Суслов исполнился, пусть и не искреннего, но качественного сожаления.

– …кто – в комитете? Записные антисоветчики! Удобно ли принимать премию из рук тех, кого мы постоянно – и по заслугам! – клеймим, как идейных врагов? Не зря древние говорили: «Если тебя хвалит враг – задумайся!».

В очередной раз Михаил Андреевич отработал в формате «и честь соблюсти, и капитал приобрести»: и большевиком себя показал, и Генсеку посочувствовал. Он давно уже понял, что Брежневу очень хочется стать лауреатом солидной международной премии. Леонида Ильича уже не удовлетворяли дифирамбы внутреннего производства. И он заслуживал такой награды. Не поощрения, не аванса на будущее: награды! Так, кстати, считали и многие на Западе.

Но главный идеолог видел и другое: Леонид Ильич твёрдо отдаёт себе отчёт в том, что собой представляет эта премия. Принять её коммунист не мог «по определению»: в Осло сидели убеждённые противники социализма и СССР. Это ретроградство идеолога было уместно.

– Один Брандт получит награду за то, во что я внёс, куда больший вклад, – пожалел себя Брежнев. – Несправедливо!

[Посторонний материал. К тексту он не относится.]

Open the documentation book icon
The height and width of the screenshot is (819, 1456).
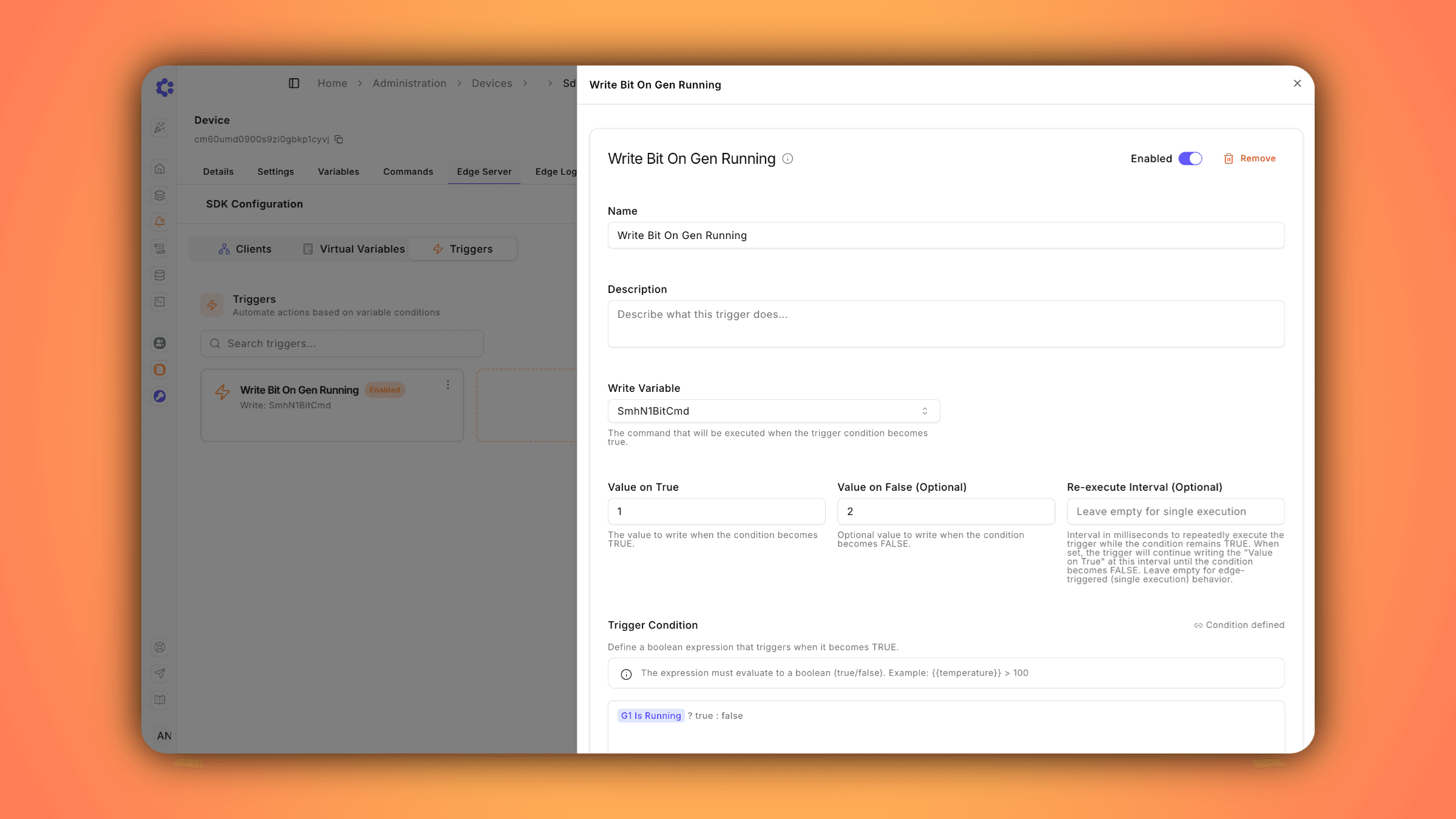pyautogui.click(x=160, y=700)
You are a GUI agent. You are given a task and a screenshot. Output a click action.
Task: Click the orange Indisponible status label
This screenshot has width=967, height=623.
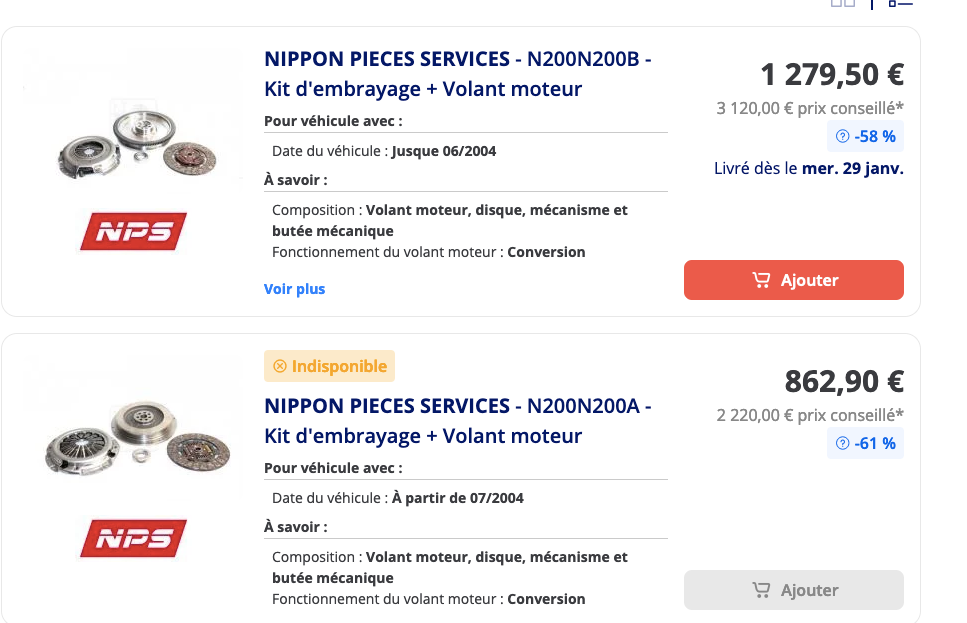pos(329,366)
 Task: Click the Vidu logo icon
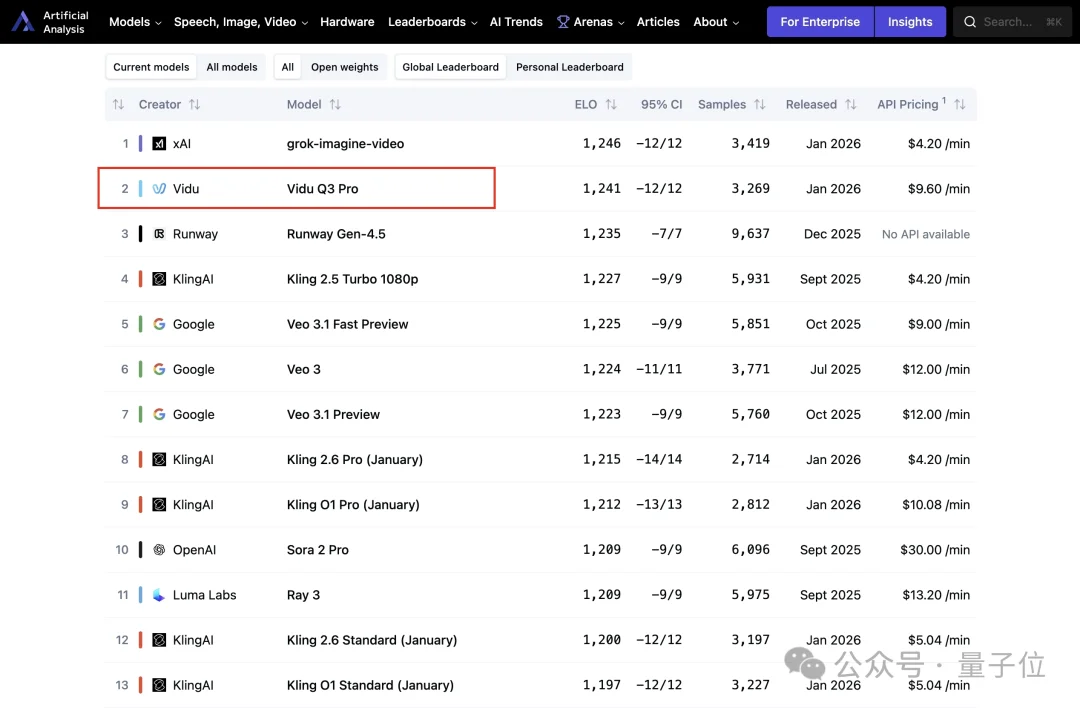click(159, 189)
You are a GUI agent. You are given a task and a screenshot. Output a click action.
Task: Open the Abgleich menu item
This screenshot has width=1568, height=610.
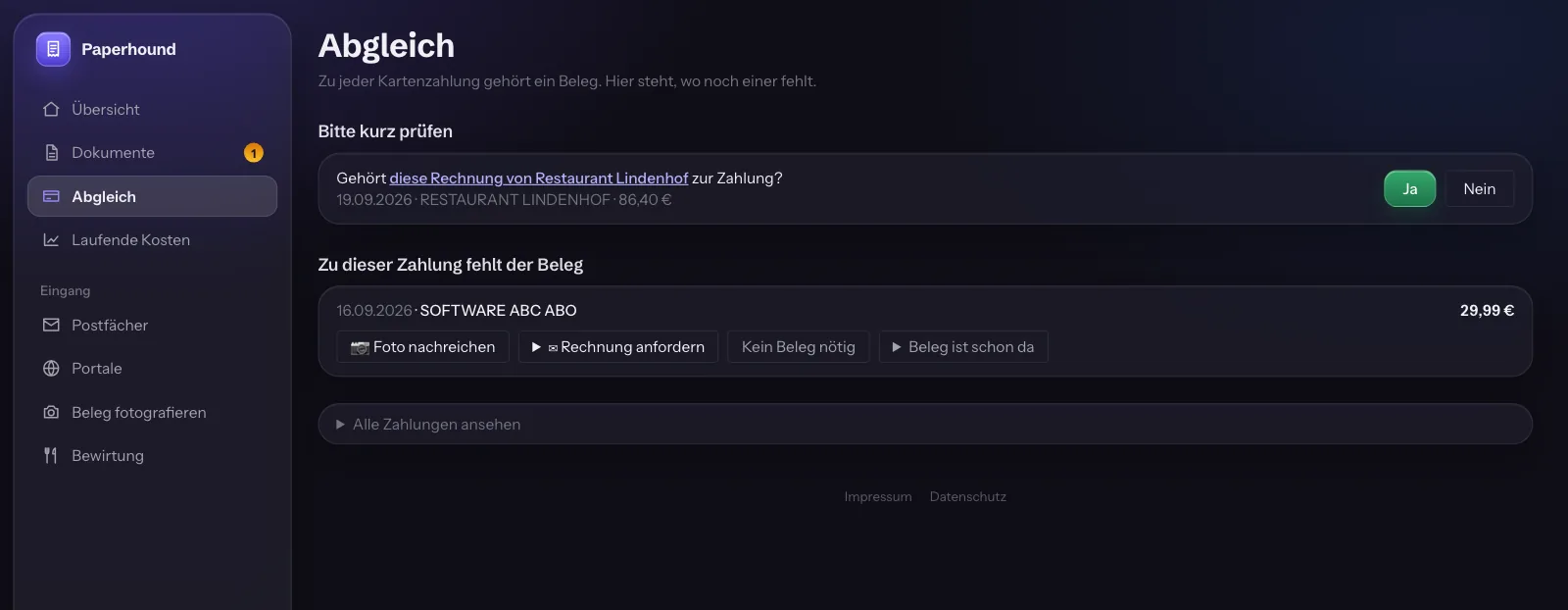pyautogui.click(x=152, y=196)
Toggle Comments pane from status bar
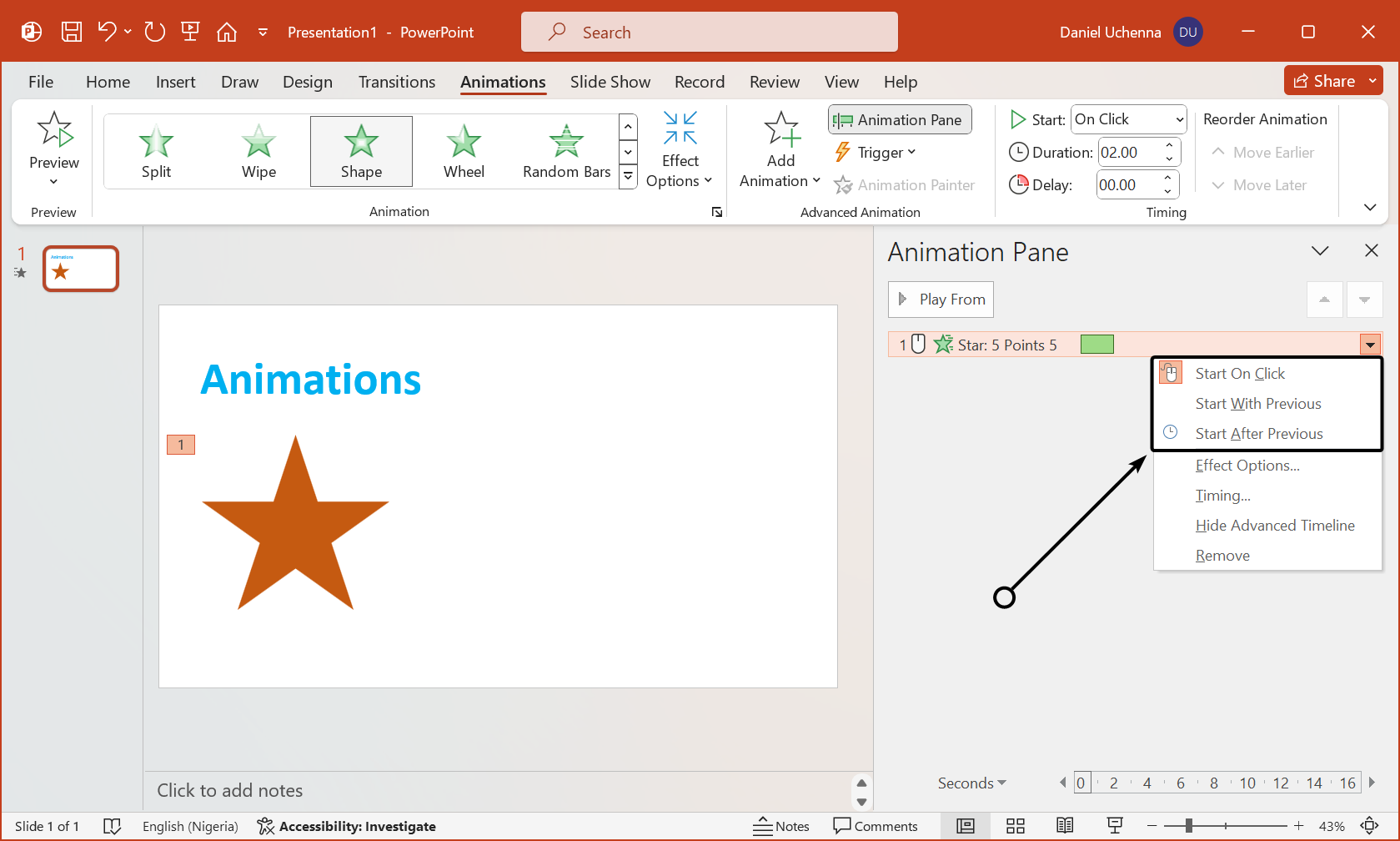1400x841 pixels. 876,826
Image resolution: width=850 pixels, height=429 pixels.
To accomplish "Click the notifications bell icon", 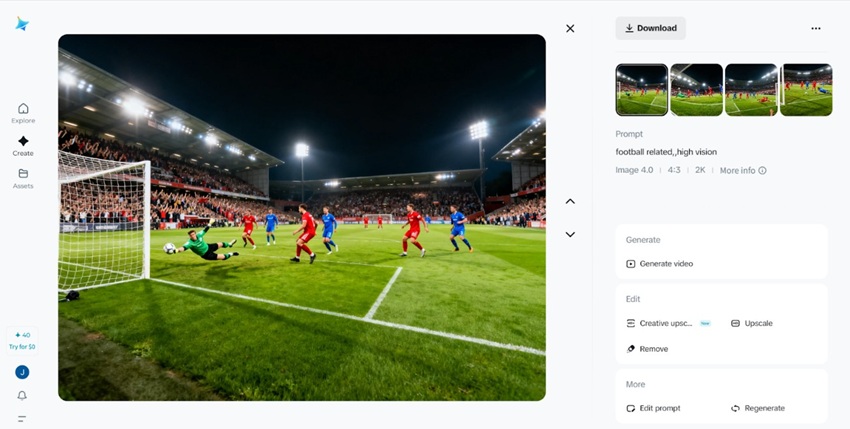I will coord(22,396).
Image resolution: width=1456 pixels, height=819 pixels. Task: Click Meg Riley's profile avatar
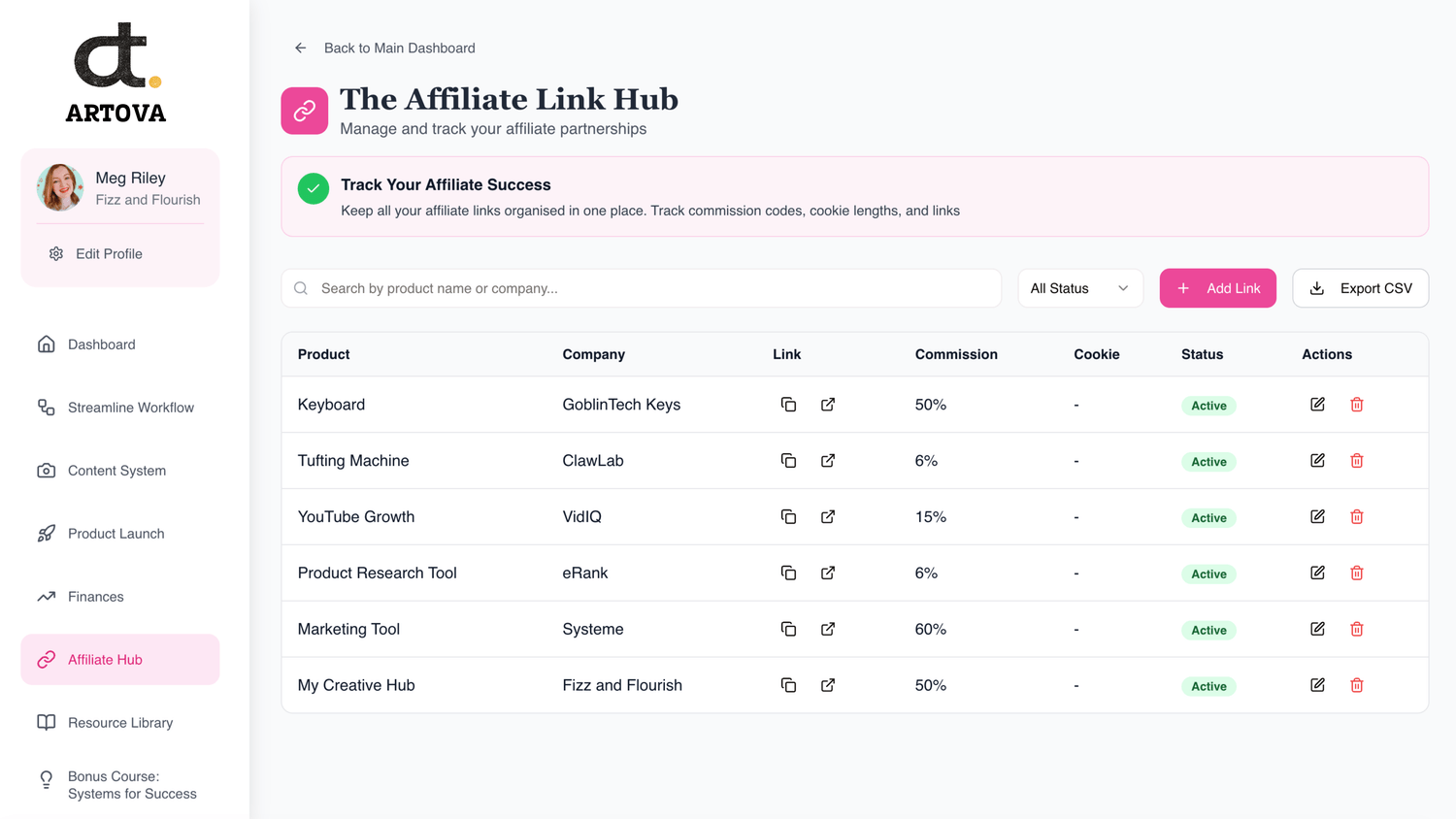[x=60, y=187]
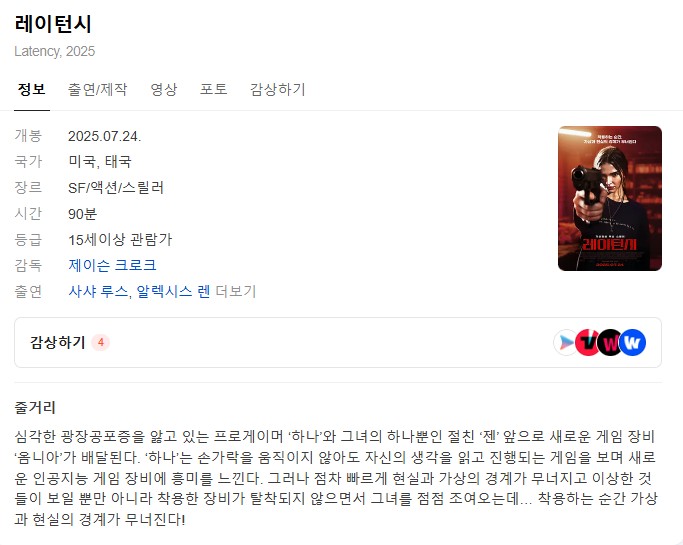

Он помолчал, всё ещё борясь в душе с самим собой: не каждый день «номинируют» буржуи!

– Но Вы правы, Михаил Андреевич: мне эту премию принимать нельзя. Это поднимет меня, но уронит идею.

В уголках его глаз блеснули слёзы – не скупые и не мужские: решение было на грани самопожертвования.

– Чёрт с ней, с премией…

Около трёх часов днём одиннадцатого сентября в кабинете Брежнева на Старой площади раздался звонок. Леонид Ильич скосил глаза на батарею телефонов: звонил телефон прямой связи с Председателем КГБ.

– Слушаю тебя, Юра.

– Леонид Ильич, – раздался в трубке взволнованный, слегка надтреснутый голос Андропова, – умер Хрущёв.

– Когда? – не слишком огорчился Брежнев.

– Около часа тому назад.

Словно извиняясь за задержку с оповещением Генсека, Андропов смущённым голосом добавил:

– Пока узнали… пока уточнили…

– Всё в порядке, Юра, – успокоил его Брежнев: сам он почему-то никак не мог разволноваться. Не получалось. А, может, и не старался. – Значит, ушёл Никита…

Разволноваться не получилось, зато получилось взгрустнуть. Нет, Леонид Ильич не испытал чувств: было бы, к кому. Но и сказать «Труп врага всегда хорошо пахнет» язык не поворачивался – ни сам, ни следом за мыслями. Леонид Ильич вдруг остро почувствовал, что с уходом Хрущёва ушла в прошлое значительная часть его собственной жизни – так, словно кто-то перевернул страницу книги. Почему-то вспомнилась немецкая фраза, когда-то вызубренная наизусть в школе: «Schade, das die zeit so schnelle ging vorbei». – «Жаль, что время проходит так быстро». А, может, вовсе и не «почему-то», а потому, что именно эта, казалось бы, совершенно неуместная фраза, точнее всего отражала душевное состояние Леонида Ильича.

Андропов тактично выжидал, пока Хозяин «усвоит информацию». Но «процесс усвоения» явно затянулся, вероятно, совмещаясь с другими процессами – и Юрий Владимирович не выдержал:

– Какие будут распоряжения, Леонид Ильич?